Starting late May 2018, GDPR (General Data Protection Regulation) will be made effective, and several aspects need to be addressed regarding the consent form with which the individual will provide his/her personal data for further processing.
Let's look at each of these aspects and how you can use the Convert Experiments Visual Editor to make the consent forms GDPR compliant.
Consent requests must be separate from other terms and conditions. Consent should not be a precondition of signing up to a service unless necessary for that service.
What you could do, is to use the Convert Visual Editor or Custom CSS code and try to separate the terms and conditions and opting in/out to emails by using:
- different, boxed sections for the various parts of the registration form,
- using different background colors.
In addition what could help more is to use:
- the word "email" (or any other form of communication e.g. sms, etc.) to clarify what the customer will receive once the opt-in button is clicked,
- "optional" tag next to opt-in/opt-out submission button.
All of these can be easily be done when using the Convert Visual Editor > Edit HTML, Move and Resize, Change BG Color functions, etc..

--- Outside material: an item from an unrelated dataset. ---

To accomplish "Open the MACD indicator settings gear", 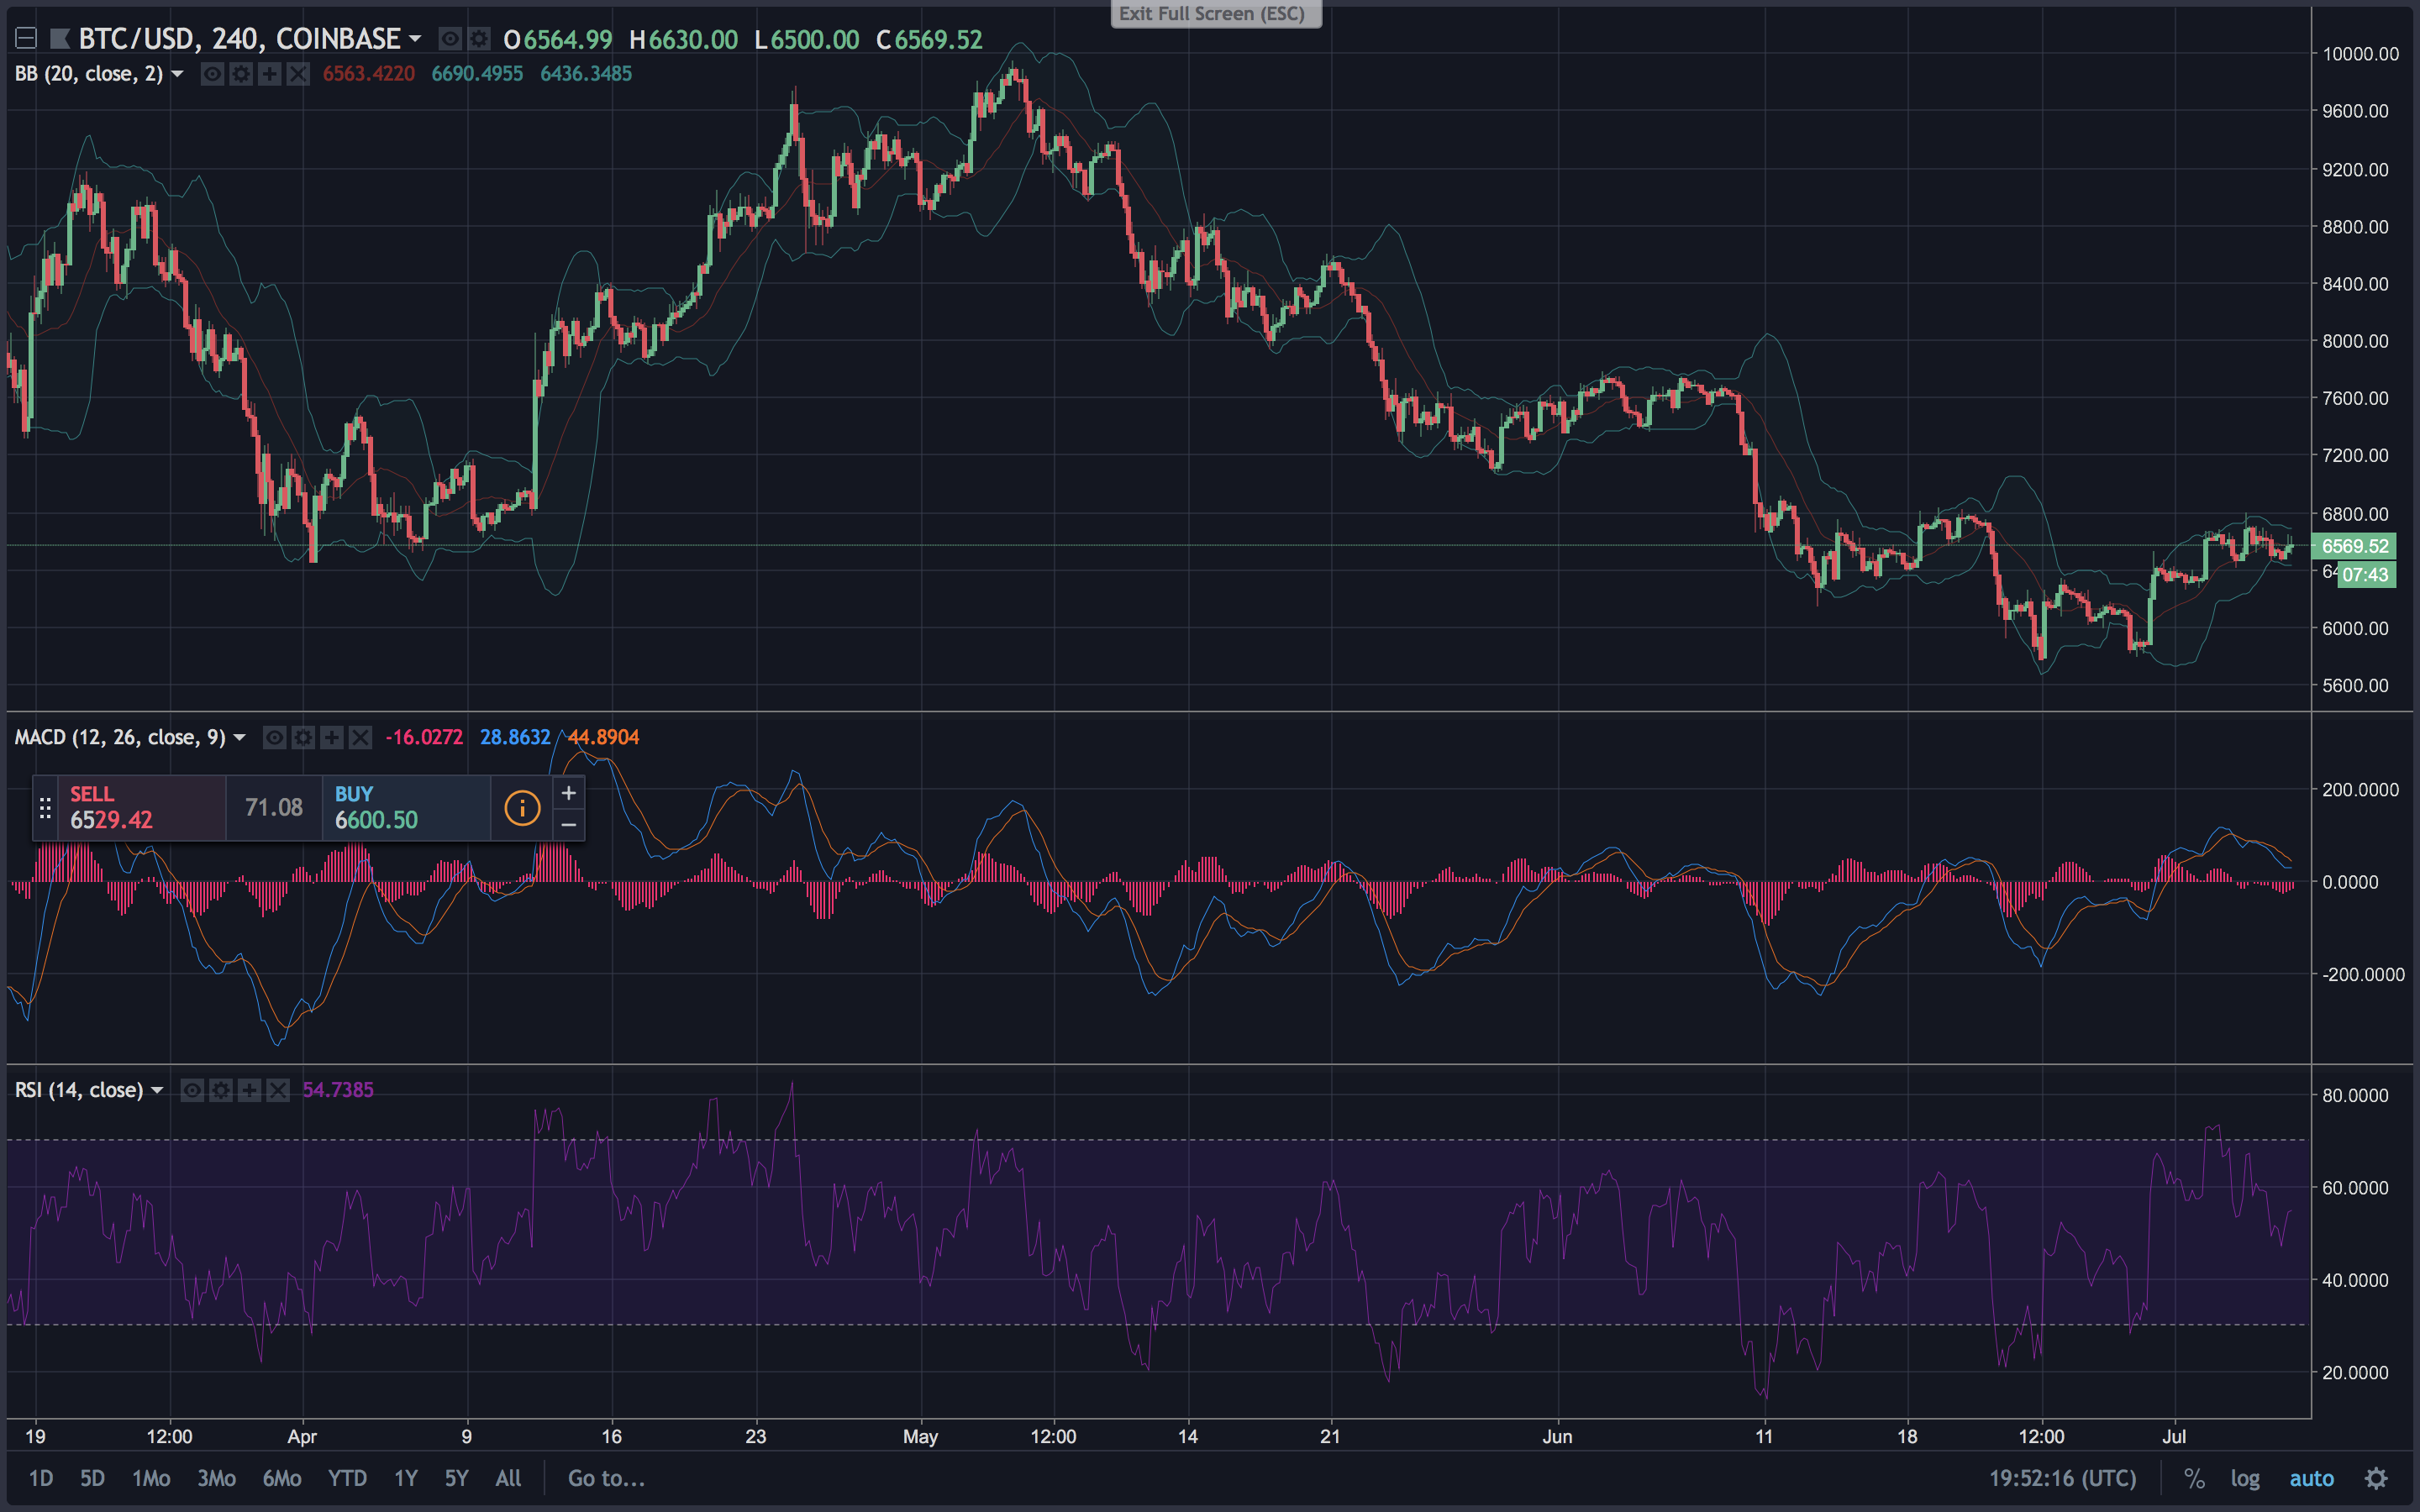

Pre-ticked opt-in boxes or opt-out boxes are invalid – use unticked opt-in boxes or similar active opt-in methods (e.g. a binary choice given equal prominence).
What is Opt-In?
When a company uses an opt-in consent strategy, the consumer must affirmatively give the company permission to send information about new products or sales or to share the consumer’s information with other companies in a business relationship with the company where that consumer has an opt-in agreement. Generally, a consumer must click on website boxes or send an e-mail request to the company or its affiliates in order to authorize consumer e-mail.
What is Opt-Out?
What is Soft Opt-In?
There is an exception called the soft opt-in. This means that consent is not required if you are sending a marketing message about similar products and services to your customers as long as:
- You give them the opportunity to opt-out when you receive their contact information; and
- You give them the opportunity to opt-out when you send them subsequent messages.
This processing is not based on consent, but rather the legitimate interests processing condition and can only be relied upon by the organization that collected the contact details, not third parties.
Give granular options to consent separately for different types of processing/communication wherever appropriate. Each channel is good to have a different opt-in checkbox.
Name your organization and any third parties who will be relying on consent – even precisely defined categories of third-party organizations will not be acceptable under the GDPR.
Easy to withdraw
Tell people they have the right to withdraw their consent at any time, and how to do this. It must be as easy to withdraw as it was to give consent. This means you will need to have simple and effective withdrawal mechanisms in place.
Keep records to demonstrate what the individual has consented to, including what you told them, and when and how they consented.
No imbalance in the relationship
Consent will not be freely given if there is an imbalance in the relationship between the individual and the controller. This is mainly for the relationship employer/employee and this consent is asked in employment contracts.